### Text block
>>>>>
[Edu-sig] Yo from PDX!

kirby urner kirby.urner at gmail.com
Sun Dec 9 22:57:58 CET 2007

Back from a break, up to date on the archives.

On the Portland scene:  the local user group is hot, jump started by a
snake charmer from Texas, with me 'n Jason co-anchoring on meetup.com,
but with our own profile at python.org as well, which makes us
official.  Jeff S. has been doing a good job of anchoring meetings.
We've swapped pizza with PHP folks, shared a meeting room with Ruby
(projectors back to back (pointing in opposite directions)).  All this
open source friendliness is owing to Portland Cubespace, the site of
our first Portland Barcamp (elements of which I migrated to Centralia,
for a test run of a physician-geek hybrid event (worked OK, for an
alpha version)).
<<<<<
### Given data
>>>>>
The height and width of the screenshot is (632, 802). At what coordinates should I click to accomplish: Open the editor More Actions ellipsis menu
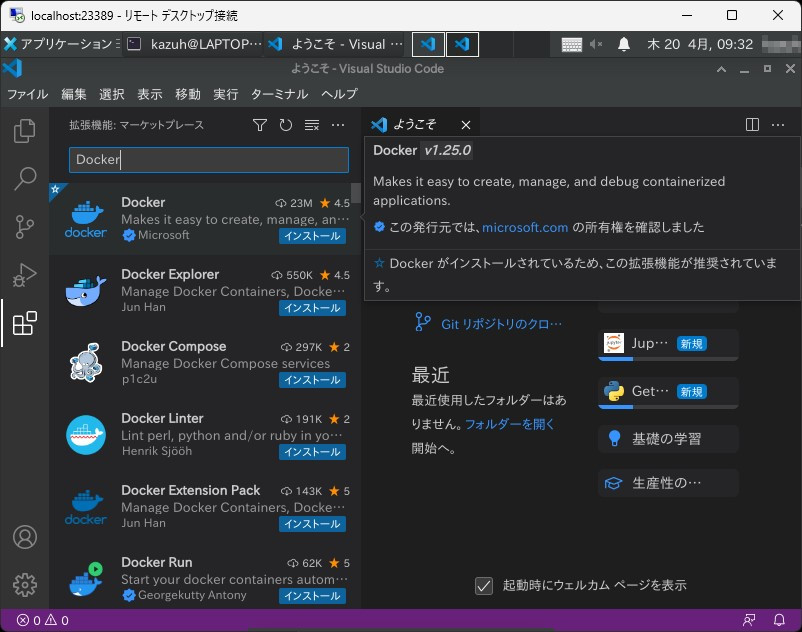pyautogui.click(x=777, y=124)
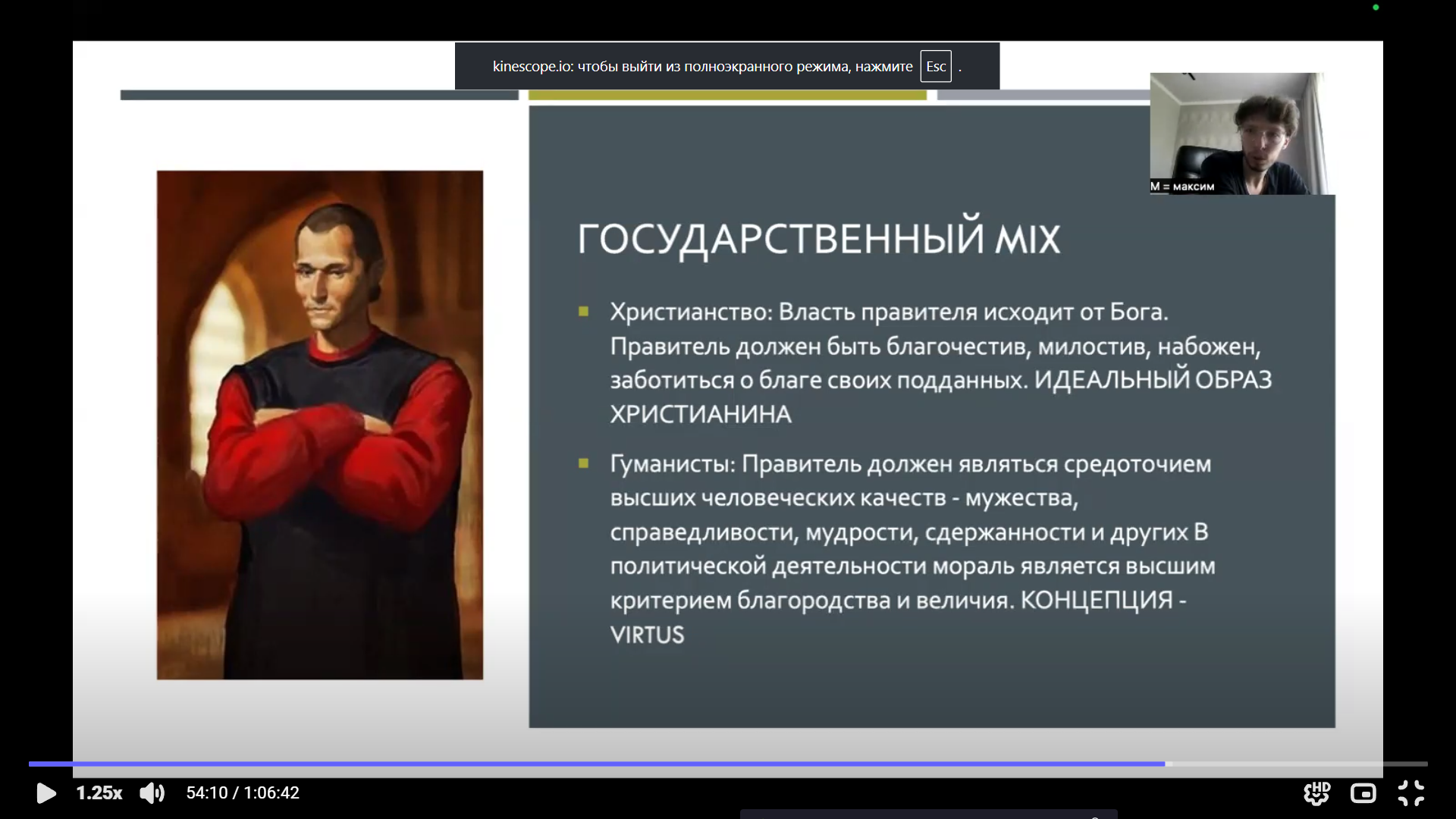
<<<<<
### What to do
a – According to the Edu-sig post, what makes the Portland user group official? Answer in one to three sentences.
b – Retype everything in the Edu-sig post from "[Edu-sig] Yo from" down to "of anchoring meetings.".
The lines have no role in what comes next.

### Replies
a – The group counts as official because it has its own profile at python.org, in addition to being co-anchored on meetup.com.

b –
[Edu-sig] Yo from PDX!

kirby urner kirby.urner at gmail.com
Sun Dec 9 22:57:58 CET 2007

Back from a break, up to date on the archives.

On the Portland scene:  the local user group is hot, jump started by a
snake charmer from Texas, with me 'n Jason co-anchoring on meetup.com,
but with our own profile at python.org as well, which makes us
official.  Jeff S. has been doing a good job of anchoring meetings.